- YOUR GOAL -
Without skipping anything, print all of the data exactly.

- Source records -
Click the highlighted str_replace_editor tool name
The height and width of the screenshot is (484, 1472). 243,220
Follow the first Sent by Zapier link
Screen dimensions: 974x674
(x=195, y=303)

- RESULT -
Click the highlighted str_replace_editor tool name
The height and width of the screenshot is (484, 1472). 243,220
Follow the first Sent by Zapier link
Screen dimensions: 974x674
(x=195, y=303)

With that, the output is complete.